- Opening Delimiter -

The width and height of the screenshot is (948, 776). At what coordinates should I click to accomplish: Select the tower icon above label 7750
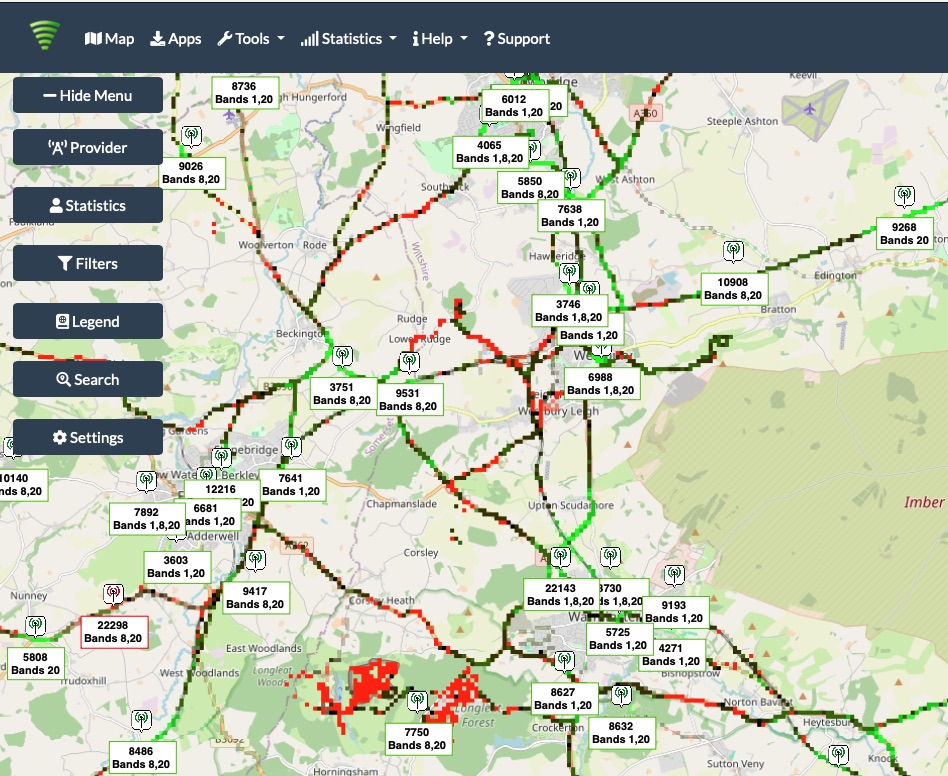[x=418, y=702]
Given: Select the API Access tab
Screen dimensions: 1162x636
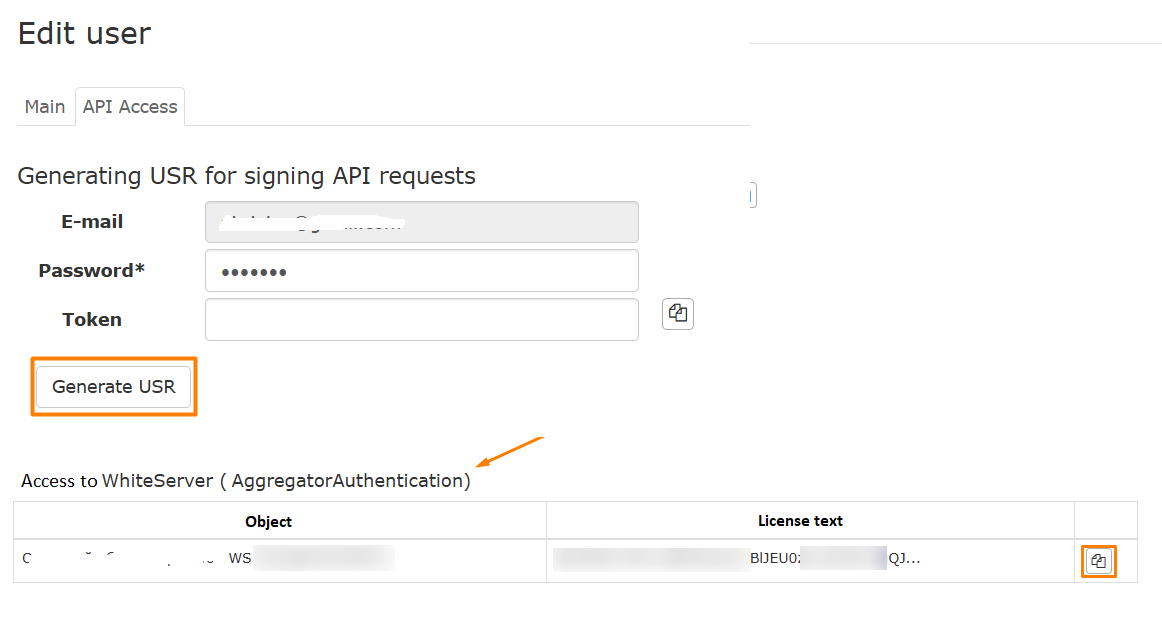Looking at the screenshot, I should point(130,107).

- Closing Delimiter -

— WHAT IS NEEDED —
Leaving out every picture, copy exactly the lines from the one that contains "Given: Select the API Access tab" through the end of the entries above.

— ANSWER TO THIS PROBLEM —
Given: Select the API Access tab
Screen dimensions: 1162x636
Looking at the screenshot, I should point(130,107).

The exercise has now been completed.